Diagnostic modalities for hMPXV
Diagnosis of hMPXV can be made by viral culture and isolation, PCR, IgM/IgG serological testing, immunohistochemistry of specific antigens, and electron microscopy with negative staining of the rash. In addition, a sensitive diagnostic tool called Antibody Immuno Column for Analytical Processes (AICAP) immunofiltration tool was developed to detect all zoonotic orthopoxviruses. A recombinase polymerase amplification (RPA) assay has recently been developed that can detect the G2R gene of the virus in less than 7 minutes. Metabolic activity, along with lymph node size, can also determine the presence of hMPXV infection. Also includes positron emission tomography/computed tomography (PET/CT) imaging [18F]-Fluorodeoxyglucose (FDG) was found to accurately predict the course of hMPXV disease for non-human primate models.
treatment and prophylaxis
Antiviral treatment with cidofovir or another associated acyclic nucleoside phosphonate analogue was observed to be more effective in treating lethal hMPXV in monkeys after 24 hours of exposure compared to smallpox vaccination. However, a new antiviral called PAV-164 has been developed to inhibit MPXV replication and overcome resistance to available antivirals. Revesterol, a natural polyphenol, was also found to significantly reduce hMPXV replication in vitro against both classes.
The Advisory Committee on Immunization Practices (ACIP) has recommended the use of the JYNNEOS vaccine as an alternative to the ACAM2000 vaccine in 2022. Developed from a replication-deficient modified vaccinia virus Ankara (MVA), JYNNEOS can be administered in a 2-dose schedule with 28 days between doses. Those exposed to more virulent orthopoxviruses are recommended to have a booster dose every two years, while those exposed to less virulent orthopoxviruses are recommended to have a booster dose every ten years.
Recently, a DNA vaccine known as 4pox was also developed to inhibit viral shedding and prevent the adverse effects of infection.
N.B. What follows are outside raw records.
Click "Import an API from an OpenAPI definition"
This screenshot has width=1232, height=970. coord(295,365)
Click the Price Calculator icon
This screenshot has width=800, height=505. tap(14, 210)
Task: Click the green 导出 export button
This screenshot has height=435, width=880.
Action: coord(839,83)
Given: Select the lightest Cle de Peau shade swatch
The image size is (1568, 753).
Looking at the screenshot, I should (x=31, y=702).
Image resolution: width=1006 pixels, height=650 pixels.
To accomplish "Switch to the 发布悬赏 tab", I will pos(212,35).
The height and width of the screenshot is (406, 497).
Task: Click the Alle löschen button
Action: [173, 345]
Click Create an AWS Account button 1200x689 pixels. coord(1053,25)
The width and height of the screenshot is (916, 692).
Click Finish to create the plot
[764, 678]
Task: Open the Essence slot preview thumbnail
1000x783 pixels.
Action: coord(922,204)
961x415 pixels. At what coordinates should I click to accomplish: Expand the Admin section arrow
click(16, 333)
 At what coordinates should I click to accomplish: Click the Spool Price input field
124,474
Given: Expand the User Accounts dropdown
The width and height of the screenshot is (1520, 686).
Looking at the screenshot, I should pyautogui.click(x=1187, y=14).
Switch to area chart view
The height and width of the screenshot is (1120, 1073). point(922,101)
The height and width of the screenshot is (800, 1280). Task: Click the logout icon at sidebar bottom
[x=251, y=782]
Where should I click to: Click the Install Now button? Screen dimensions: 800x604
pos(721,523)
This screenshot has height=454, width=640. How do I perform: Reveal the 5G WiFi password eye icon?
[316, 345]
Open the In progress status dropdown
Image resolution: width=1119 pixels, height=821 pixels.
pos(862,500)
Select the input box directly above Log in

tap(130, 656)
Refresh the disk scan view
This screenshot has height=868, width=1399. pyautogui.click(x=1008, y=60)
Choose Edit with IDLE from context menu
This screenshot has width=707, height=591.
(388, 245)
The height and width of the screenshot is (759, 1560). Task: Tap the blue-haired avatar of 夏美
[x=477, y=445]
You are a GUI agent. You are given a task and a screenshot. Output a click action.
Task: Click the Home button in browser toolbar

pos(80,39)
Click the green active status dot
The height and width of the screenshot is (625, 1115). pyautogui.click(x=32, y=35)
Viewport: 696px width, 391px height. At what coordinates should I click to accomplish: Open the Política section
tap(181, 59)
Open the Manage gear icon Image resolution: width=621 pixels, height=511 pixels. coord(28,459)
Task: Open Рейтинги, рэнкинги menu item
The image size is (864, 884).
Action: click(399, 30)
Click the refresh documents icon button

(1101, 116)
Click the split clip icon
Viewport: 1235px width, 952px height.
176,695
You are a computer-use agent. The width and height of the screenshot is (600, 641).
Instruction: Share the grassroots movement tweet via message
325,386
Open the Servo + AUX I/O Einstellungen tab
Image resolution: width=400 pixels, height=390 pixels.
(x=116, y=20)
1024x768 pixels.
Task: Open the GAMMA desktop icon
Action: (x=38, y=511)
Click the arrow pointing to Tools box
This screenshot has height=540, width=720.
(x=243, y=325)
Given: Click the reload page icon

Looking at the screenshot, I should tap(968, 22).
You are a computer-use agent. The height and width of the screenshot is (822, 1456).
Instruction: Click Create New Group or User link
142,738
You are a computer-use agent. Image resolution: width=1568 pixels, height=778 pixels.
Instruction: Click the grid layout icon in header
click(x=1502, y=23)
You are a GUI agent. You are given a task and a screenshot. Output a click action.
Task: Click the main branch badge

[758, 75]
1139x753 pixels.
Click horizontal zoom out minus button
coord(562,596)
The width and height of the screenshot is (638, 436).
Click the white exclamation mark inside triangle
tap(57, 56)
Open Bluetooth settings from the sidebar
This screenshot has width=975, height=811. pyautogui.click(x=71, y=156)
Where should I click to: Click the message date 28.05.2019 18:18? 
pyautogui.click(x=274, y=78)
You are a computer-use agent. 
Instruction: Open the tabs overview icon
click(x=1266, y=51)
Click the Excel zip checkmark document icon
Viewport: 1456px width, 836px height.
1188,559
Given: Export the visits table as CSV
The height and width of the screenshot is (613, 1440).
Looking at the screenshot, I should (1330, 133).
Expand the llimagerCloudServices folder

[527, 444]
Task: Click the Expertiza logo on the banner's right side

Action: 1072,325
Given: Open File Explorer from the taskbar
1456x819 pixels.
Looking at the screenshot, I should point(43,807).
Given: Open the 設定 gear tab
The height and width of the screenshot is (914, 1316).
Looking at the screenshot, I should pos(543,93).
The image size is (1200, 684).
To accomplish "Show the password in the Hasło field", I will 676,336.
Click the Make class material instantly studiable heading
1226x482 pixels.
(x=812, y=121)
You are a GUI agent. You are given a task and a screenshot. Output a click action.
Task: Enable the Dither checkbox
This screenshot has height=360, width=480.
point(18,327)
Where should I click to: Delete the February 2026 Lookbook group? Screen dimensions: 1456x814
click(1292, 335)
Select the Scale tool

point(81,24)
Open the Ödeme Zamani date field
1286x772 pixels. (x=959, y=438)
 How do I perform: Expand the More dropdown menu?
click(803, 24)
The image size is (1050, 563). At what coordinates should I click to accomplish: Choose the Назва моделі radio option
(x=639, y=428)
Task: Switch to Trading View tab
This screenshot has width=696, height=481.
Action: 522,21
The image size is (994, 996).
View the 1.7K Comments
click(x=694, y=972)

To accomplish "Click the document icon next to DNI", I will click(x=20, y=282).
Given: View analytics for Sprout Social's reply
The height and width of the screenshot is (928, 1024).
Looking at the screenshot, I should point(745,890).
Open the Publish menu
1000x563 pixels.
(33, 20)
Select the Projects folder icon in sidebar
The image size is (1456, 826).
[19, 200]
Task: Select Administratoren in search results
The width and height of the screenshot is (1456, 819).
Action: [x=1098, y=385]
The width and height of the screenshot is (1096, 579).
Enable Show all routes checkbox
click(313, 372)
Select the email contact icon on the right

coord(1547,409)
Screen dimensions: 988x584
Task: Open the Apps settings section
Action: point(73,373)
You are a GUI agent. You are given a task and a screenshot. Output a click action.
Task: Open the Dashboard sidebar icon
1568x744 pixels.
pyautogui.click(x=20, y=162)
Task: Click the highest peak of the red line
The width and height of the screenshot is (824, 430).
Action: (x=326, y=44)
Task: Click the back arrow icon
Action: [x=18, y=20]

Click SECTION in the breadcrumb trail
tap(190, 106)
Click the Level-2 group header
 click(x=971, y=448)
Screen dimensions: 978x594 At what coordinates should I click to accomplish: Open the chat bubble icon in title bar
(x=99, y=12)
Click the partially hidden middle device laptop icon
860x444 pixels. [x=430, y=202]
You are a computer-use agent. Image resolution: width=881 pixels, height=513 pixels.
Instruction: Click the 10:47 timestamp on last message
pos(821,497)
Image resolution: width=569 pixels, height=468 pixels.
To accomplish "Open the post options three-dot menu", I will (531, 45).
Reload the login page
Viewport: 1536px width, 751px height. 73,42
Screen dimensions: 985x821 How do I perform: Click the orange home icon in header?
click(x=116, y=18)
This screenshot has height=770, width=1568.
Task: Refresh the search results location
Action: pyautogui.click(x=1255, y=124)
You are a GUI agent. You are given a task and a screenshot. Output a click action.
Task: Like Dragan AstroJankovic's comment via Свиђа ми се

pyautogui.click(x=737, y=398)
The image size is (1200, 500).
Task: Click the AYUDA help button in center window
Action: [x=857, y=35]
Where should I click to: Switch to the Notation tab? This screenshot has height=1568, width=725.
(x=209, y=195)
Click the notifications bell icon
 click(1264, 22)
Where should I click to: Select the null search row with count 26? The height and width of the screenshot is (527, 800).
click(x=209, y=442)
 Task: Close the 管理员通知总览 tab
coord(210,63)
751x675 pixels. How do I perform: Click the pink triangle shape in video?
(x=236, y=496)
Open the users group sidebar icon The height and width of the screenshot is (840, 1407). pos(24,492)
In addition, recombinant vaccinia virus immunoglobulin (rVIG) and two human chimeric monoclonal antibodies, c8A and c7D11, were also found to be active against MPXV. In addition, CRISPR/Cas9-based targeted antivirals have also been observed to reduce the viral titer of orthopoxvirus by approximately 90%. With the advent of ring vaccination in countries such as the UK, US and Canada, it is critical to develop safer, more effective and more easily distributed vaccines that can reduce severity and prevent hMPXV infection.
The 2022 outbreak
The 2022 global eruption is interesting because it has no connections to West or Central Africa. Additionally, the transmission of the virus, mainly among men who have sex with men (MSM), is quite intriguing. The WA clade has been linked to the 2022 outbreak, which is known to cause mild infection and less human-to-human transmission. Increased human-animal interactions and climate change are thought to accelerate zoonotic spillover events. Epidemiological institutions and public health officials must be aware and vigilant to identify future zoonotic infections, provide treatment options, and guide the general population.
Human monkeypox virus is a neglected zoonotic pathogen that was discovered many years ago. However, the recent outbreak in 2022 underscores the need for constant surveillance of the virus and the development of new and effective therapies. In addition, more research needs to be done to manage and contain the rapid spread of hMPXV around the world.